**TEXTABSCHNITT**
Damit zog die Slowakei sensationell ins Achtelfinale ein, wo sie jedoch den Niederlanden mit 1:2 unterlag.
Auch bei der EM 2016 überstand das Team die Vorrunde, musste dann allerdings abermals im Achtelfinale die Koffer packen. Gegner damals - ausgerechnet Deutschland, dem man als klar spielschwächeres Team mit 0 : 3 unterlag.
Jüngste Entwicklungen:
Seitdem ist aber nun einiges passiert. Mittlerweile ist die Slowakei das Team mit dem weltweit immerhin 43-wertvollsten Kader und steht auch auf der FIFA-Weltrangliste auf einem soliden Platz 46, vor Ländern wie Kamerun, Ghana, Peru oder auch Europameister Griechenland. Dies ist vor allem einem klaren taktischen Plan zu verdanken der auch trainerübergreifend über die Jahre immer mehr verfeinert wurde.
Die slowakische Mannschaft ist hier vor allem bekannt für ihren kompakten, taktisch disziplinierten Spielstil, gepaart mit technischem Können im Mittelfeld. Besonders hervorzuheben sind die manchmal unterschätzte Defensivstärke und die gefährlichen Konterangriffe.

**GEGEBENE EINTRÄGE**
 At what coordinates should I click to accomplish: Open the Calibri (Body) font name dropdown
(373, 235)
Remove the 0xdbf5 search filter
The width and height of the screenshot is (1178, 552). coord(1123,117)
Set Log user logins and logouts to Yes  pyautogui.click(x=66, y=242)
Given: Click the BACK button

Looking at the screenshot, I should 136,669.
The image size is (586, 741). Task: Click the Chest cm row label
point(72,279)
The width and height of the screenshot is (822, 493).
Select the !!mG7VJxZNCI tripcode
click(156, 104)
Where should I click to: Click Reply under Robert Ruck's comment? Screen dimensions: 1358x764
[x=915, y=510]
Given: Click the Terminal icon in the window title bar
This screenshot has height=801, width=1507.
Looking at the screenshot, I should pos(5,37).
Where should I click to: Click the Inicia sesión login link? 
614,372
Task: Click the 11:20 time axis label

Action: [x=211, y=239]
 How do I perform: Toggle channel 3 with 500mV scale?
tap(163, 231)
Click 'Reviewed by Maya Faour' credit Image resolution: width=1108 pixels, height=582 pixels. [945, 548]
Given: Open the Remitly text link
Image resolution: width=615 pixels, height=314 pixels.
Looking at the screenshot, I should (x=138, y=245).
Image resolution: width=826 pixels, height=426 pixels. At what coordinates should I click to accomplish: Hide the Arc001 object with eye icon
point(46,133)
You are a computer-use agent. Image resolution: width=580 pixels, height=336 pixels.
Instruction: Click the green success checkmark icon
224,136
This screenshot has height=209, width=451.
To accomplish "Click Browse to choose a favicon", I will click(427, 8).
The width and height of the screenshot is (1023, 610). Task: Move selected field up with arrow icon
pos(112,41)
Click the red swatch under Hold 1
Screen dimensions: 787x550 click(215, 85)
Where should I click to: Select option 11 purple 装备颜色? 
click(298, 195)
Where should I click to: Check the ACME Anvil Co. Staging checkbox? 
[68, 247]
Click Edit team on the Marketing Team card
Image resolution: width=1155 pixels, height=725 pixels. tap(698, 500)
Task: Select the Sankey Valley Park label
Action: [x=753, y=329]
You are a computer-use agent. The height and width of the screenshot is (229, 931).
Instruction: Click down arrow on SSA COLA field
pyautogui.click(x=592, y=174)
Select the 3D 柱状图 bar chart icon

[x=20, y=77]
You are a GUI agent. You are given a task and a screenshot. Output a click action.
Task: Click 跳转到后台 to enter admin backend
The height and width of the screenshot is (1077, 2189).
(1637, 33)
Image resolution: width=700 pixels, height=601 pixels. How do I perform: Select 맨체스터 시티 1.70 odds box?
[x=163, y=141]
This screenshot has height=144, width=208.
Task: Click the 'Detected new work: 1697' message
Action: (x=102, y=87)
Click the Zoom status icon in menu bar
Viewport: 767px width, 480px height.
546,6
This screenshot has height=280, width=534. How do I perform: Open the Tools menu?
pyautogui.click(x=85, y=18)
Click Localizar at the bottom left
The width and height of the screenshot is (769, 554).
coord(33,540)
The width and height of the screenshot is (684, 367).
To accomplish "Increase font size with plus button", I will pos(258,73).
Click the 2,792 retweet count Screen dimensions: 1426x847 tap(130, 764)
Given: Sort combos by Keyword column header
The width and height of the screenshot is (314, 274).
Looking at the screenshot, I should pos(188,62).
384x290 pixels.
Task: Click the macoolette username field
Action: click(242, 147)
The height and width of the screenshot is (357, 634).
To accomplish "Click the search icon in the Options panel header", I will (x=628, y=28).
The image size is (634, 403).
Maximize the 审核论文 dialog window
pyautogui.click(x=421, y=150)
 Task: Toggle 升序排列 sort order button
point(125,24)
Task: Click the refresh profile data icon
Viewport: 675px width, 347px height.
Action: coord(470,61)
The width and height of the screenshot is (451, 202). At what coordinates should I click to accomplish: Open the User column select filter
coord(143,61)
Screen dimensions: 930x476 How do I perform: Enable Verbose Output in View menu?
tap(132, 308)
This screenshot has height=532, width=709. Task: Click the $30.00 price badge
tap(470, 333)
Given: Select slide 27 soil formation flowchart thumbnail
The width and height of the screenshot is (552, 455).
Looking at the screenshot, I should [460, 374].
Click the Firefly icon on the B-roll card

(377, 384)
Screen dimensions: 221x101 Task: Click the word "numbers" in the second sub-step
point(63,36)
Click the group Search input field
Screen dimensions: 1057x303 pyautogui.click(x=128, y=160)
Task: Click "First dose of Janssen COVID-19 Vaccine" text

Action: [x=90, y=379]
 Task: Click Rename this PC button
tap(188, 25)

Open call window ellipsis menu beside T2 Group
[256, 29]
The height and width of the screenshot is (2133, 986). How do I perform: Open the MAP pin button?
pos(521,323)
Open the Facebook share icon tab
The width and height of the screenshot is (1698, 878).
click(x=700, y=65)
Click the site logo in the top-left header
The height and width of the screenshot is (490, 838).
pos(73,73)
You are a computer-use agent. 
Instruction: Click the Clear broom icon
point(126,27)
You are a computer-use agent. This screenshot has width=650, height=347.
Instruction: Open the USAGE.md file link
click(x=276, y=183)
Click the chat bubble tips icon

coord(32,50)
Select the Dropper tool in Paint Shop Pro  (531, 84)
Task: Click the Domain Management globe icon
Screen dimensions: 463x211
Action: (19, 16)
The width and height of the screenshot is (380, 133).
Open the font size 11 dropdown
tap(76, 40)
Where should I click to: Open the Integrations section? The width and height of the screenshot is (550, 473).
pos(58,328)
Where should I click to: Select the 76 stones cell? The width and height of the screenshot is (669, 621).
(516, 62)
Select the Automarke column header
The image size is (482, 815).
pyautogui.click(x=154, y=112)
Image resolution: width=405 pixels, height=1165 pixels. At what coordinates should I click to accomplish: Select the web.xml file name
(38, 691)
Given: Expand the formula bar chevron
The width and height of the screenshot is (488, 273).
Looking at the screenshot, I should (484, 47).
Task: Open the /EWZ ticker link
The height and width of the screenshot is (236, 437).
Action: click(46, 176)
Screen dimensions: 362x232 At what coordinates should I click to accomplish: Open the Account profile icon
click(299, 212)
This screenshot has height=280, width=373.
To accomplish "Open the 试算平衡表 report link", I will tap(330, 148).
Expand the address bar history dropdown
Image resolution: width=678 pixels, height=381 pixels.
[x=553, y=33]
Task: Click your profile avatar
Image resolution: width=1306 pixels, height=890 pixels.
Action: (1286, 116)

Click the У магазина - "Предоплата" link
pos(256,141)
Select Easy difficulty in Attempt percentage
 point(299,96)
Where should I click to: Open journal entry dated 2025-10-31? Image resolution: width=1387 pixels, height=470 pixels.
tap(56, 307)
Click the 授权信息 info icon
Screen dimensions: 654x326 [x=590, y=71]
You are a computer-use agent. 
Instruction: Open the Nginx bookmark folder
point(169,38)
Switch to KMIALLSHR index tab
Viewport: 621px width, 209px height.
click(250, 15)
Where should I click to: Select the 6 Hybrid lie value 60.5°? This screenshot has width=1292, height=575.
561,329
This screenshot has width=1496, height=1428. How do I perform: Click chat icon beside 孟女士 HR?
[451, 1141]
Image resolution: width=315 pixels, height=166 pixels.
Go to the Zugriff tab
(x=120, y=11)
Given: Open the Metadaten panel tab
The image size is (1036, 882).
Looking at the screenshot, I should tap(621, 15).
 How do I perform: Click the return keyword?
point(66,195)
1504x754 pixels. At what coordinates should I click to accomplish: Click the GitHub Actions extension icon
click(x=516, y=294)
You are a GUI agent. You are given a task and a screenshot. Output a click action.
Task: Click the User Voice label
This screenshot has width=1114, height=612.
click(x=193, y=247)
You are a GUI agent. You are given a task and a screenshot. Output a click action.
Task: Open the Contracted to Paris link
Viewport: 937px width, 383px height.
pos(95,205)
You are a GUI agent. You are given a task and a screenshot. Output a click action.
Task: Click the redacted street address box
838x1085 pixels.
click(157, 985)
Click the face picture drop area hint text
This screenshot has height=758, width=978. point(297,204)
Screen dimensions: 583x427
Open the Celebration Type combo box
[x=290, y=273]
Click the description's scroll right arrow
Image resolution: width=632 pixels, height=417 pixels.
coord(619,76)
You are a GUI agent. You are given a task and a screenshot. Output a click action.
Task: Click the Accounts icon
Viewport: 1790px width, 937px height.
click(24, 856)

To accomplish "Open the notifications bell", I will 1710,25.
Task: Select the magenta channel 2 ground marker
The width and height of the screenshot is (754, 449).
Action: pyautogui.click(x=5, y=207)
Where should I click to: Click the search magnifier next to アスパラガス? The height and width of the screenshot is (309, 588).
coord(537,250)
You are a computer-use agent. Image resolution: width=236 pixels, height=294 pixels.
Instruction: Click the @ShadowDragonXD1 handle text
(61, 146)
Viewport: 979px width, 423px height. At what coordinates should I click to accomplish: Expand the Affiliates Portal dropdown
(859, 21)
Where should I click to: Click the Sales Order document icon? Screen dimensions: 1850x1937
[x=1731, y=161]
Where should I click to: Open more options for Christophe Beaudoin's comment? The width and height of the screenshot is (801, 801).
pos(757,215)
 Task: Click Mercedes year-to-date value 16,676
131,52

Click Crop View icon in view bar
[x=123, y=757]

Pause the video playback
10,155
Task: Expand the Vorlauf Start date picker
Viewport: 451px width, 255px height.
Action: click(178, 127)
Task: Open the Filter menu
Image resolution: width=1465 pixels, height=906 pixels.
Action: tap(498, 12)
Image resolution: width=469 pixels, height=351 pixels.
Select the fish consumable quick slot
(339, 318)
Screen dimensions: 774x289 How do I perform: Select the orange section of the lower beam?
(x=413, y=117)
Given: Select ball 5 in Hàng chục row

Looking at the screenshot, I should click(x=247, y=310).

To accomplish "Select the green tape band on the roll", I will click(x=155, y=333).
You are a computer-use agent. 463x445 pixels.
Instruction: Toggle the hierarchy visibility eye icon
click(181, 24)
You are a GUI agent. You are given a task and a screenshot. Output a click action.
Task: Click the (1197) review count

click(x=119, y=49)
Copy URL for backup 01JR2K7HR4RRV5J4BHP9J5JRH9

**AUFGABE A**
Kannst du den Teil der Auflistung, der mit der Zeile mit „You are a computer-use agent. 463x445 pixels.“ beginnt und bis zum Ende der Auflistung reicht, als JSON-Liste von Zeichenketten darstellen, mit einem Eintrag pro Zeile und ohne Leerzeilen?
**AUFGABE B**
Kannst du den Text über die slowakische Fußballnationalmannschaft ab seinem Ende fortführen?
Der Text und die Auflistung hängen inhaltlich nicht zusammen.

**ANTWORT A**
[
  "You are a computer-use agent. 463x445 pixels.",
  "Instruction: Toggle the hierarchy visibility eye icon",
  "click(181, 24)",
  "You are a GUI agent. You are given a task and a screenshot. Output a click action.",
  "Task: Click the (1197) review count",
  "click(x=119, y=49)",
  "Copy URL for backup 01JR2K7HR4RRV5J4BHP9J5JRH9"
]

**ANTWORT B**
Des Weiteren ist eine gewisse Konstanz in die Mannschaft gekommen, von der frühere osteuropäische Größen wie Rumänien, Bulgarien oder eben auch Griechenland aktuell nur träumen können, eine Konstanz, die in den letzten drei Europameisterschaften immer für eine Qualifikation gereicht hat.
Taktisches Konzept:
Diese zieht sich auch unter dem aktuellen Trainer Francesco Calzona durch, einem Italiener, der in den obersten italienischen Spielklassen als Co-Trainer ganze sieben Vereine durchlaufen hat, um schließlich 2024 mit dem SSC Neapel sogar im Achtelfinale der Champions League zu stehen.
Calzona steht dabei vor allem für eines: Pragmatismus, in einem kompakten 4-2-1-3 hinten gut stehen (gerne auch mal in einer Sechserkette, um dann nach Balleroberung schnell umzuschalten und vor allem die Flügelspieler in Szene zu setzen.
Dies hat vor allem Deutschlands Rechtsverteidiger Nnamdi Collins im Hinspiel zu spüren bekommen, der hier trotz seiner Geschwindigkeit ein ums andere Mal von den slowakischen Flügelspielern Leo Sauer und David Strelec ausgekontert wurde.
Denn auch das gehört zu Calzonas taktischem Konzept: Während hinten großen Wert auf Positionstreue gelegt wird, zeigt er sich vorne erstaunlich offen, wenn es um Seitenverlagerung und Positionswechsel geht - alles mit dem Ziel in den gegnerischen Abwehrreihen für möglichst viel Chaos zu sorgen.
Auch Standards, insbesondere Freistöße, spielen eine große Rolle im taktischen Konzept der Slowaken und werden unter Calzona akribisch trainiert.
Impressive how Francesco Calzona turned Slovakia into a well-drilled, balanced and aggressive team. But yes, luck was also on their side.
— Bosniaco (@Bosniac0) June 17, 2024
Immense performance from Lobotka.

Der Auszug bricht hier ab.